Note: The beauty of the Application Proxy is that you do not need to open any inbound ports on your firewall. This significantly reduces the attack surface of your internal network.
Managing Permissions and Consent
When an application wants to interact with data in your tenant (like reading a user's calendar or sending an email), it requires permissions. This is handled through the "Consent" framework.
User Consent
By default, users can grant apps permission to access their own data. For example, if a user signs into a productivity tool, the tool might ask for permission to "Read your profile." If user consent is allowed, the user can click "Accept," and the app gains access.
Admin Consent
Some permissions are too sensitive for a standard user to grant. These are "Tenant-wide" permissions, such as "Read all users' full profiles" or "Modify directory settings." These require a Global Administrator or a specialized admin role to grant consent on behalf of the entire organization.
Callout: Risk-Based Step-Up Consent
To balance security and usability, Microsoft uses "Risk-based step-up consent." If an application looks suspicious (e.g., it was recently registered or has a low reputation), Entra ID will block the user from consenting and require an administrator to review the request, even if the permission itself is relatively minor.
Configuring Consent Settings
To prevent users from accidentally giving a malicious app access to corporate data, you should configure consent settings:
- Go to Enterprise applications > Consent and permissions > User consent settings.
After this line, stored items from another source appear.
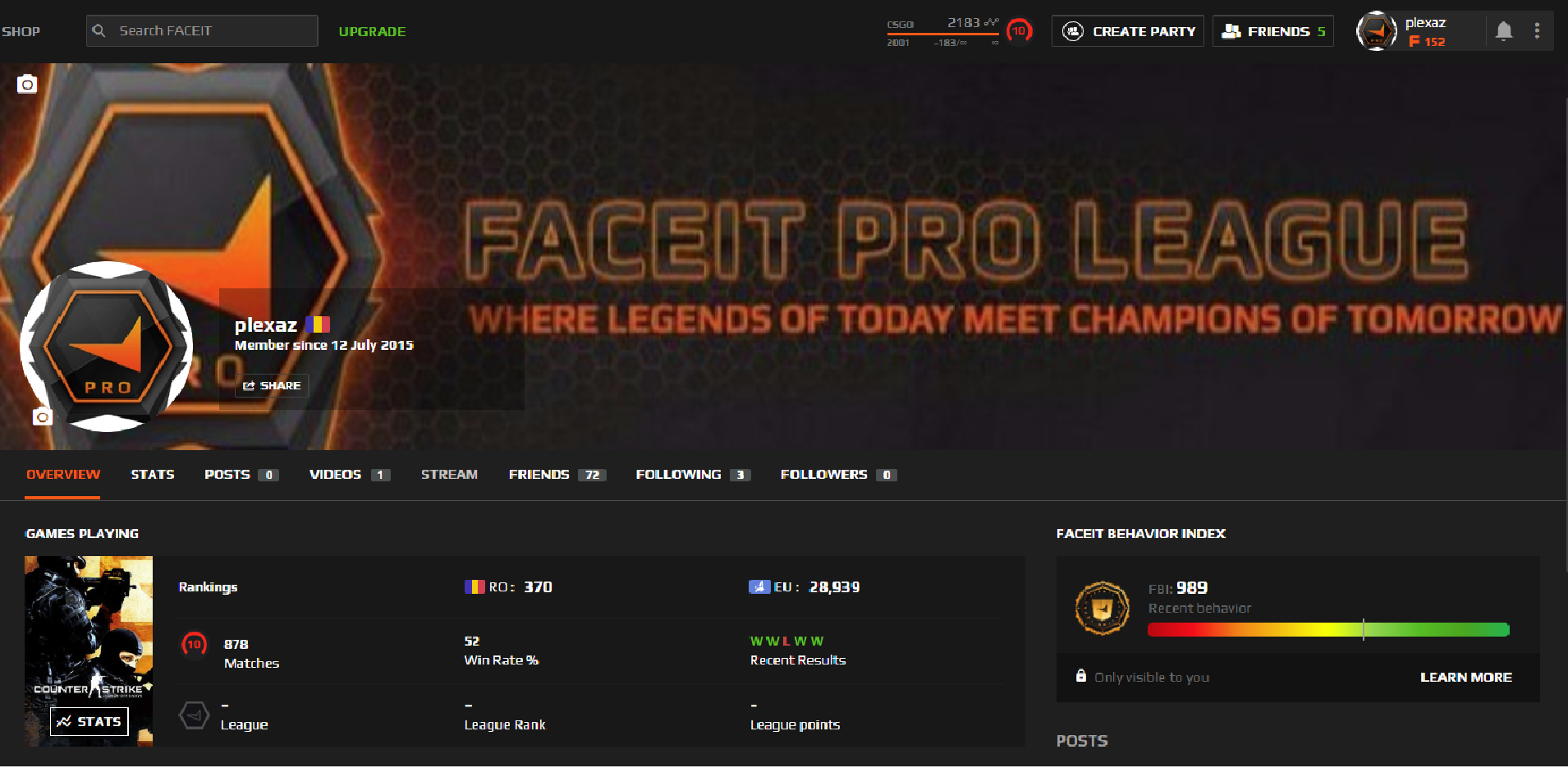
Task: Select the FOLLOWING tab
Action: point(692,475)
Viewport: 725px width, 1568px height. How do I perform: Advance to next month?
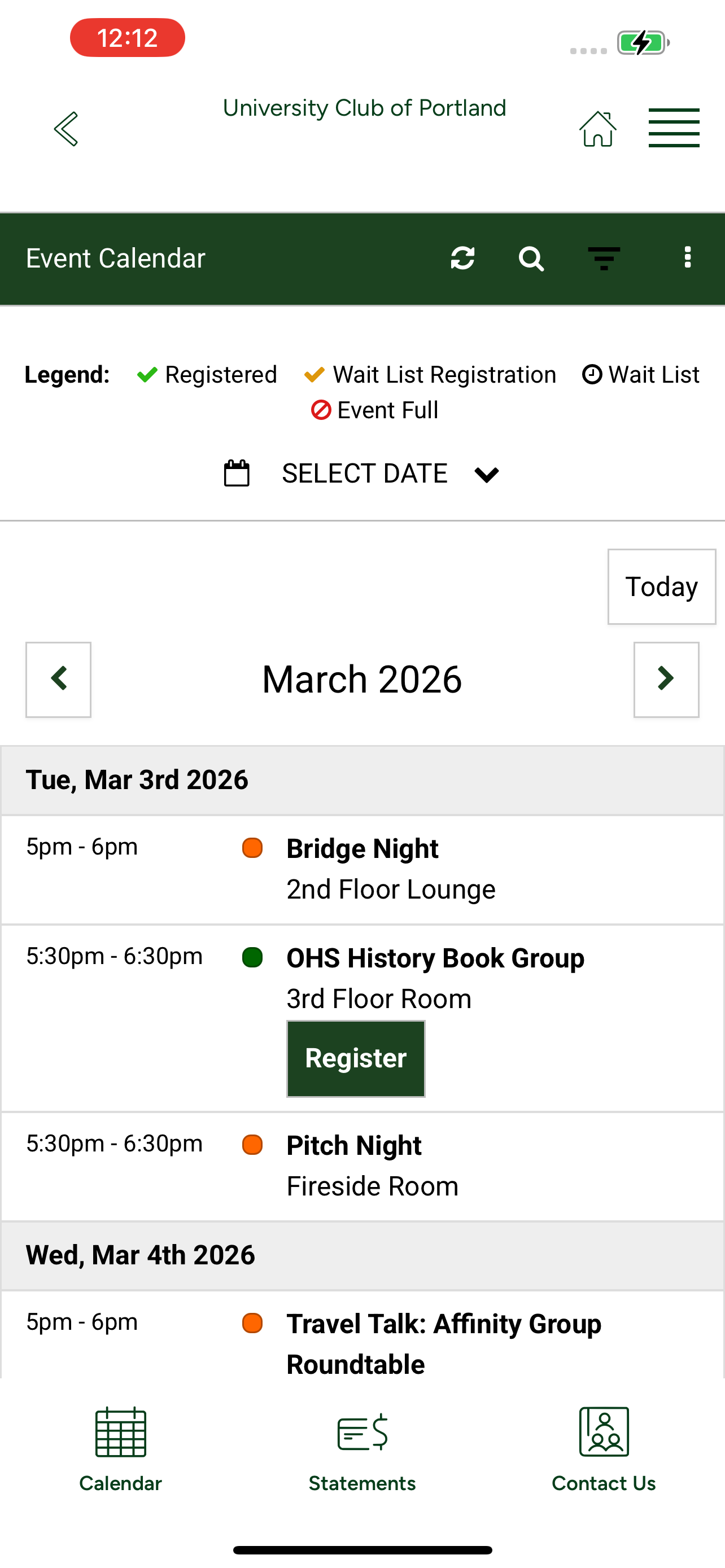coord(667,680)
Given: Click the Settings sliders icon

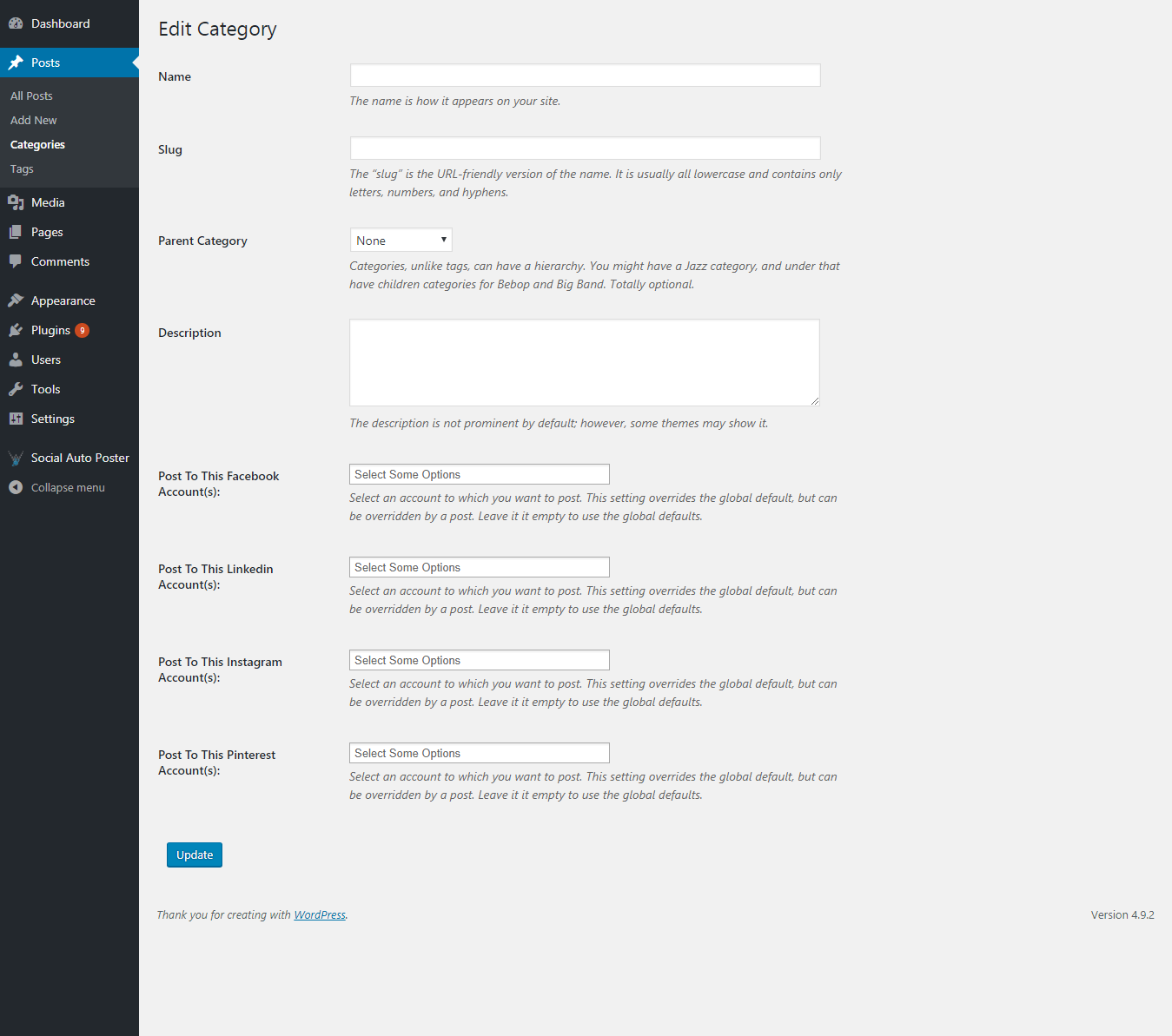Looking at the screenshot, I should tap(16, 419).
- The recommended setting is Allow user consent for apps from verified publishers, for selected permissions. This ensures that users can only grant access to "low impact" permissions to apps made by known, verified companies.
Securing Access with Conditional Access
Simply assigning a user to an application is only half the battle. You also need to define the conditions under which that access is granted. This is where Conditional Access (CA) comes in. CA acts as an "If-Then" engine.
- IF a user is in the Finance group...
- AND they are connecting from an unmanaged device...
- AND the sign-in risk is "Medium"...
- THEN require MFA and limit their session to 4 hours.
For every Enterprise Application, you should evaluate the sensitivity of the data it contains. A public lunch menu app might not need MFA, but your HR system or AWS console certainly does.
Example: Enforcing MFA for a Sensitive App
You can create a policy specifically targeting an Enterprise Application:
- Go to Protection > Conditional Access.
- Create a New policy.
- Under Users, select the group assigned to the app.
- Under Target resources, select the specific Enterprise Application.
- Under Grant, select Require multi-factor authentication.
- Set the policy to On and save.
Automating Management with PowerShell and Microsoft Graph
For organizations with hundreds of applications, manual configuration in the portal is not feasible. The Microsoft Graph API is the primary tool for automating application management. You can use the Microsoft.Graph PowerShell module to audit and modify enterprise applications.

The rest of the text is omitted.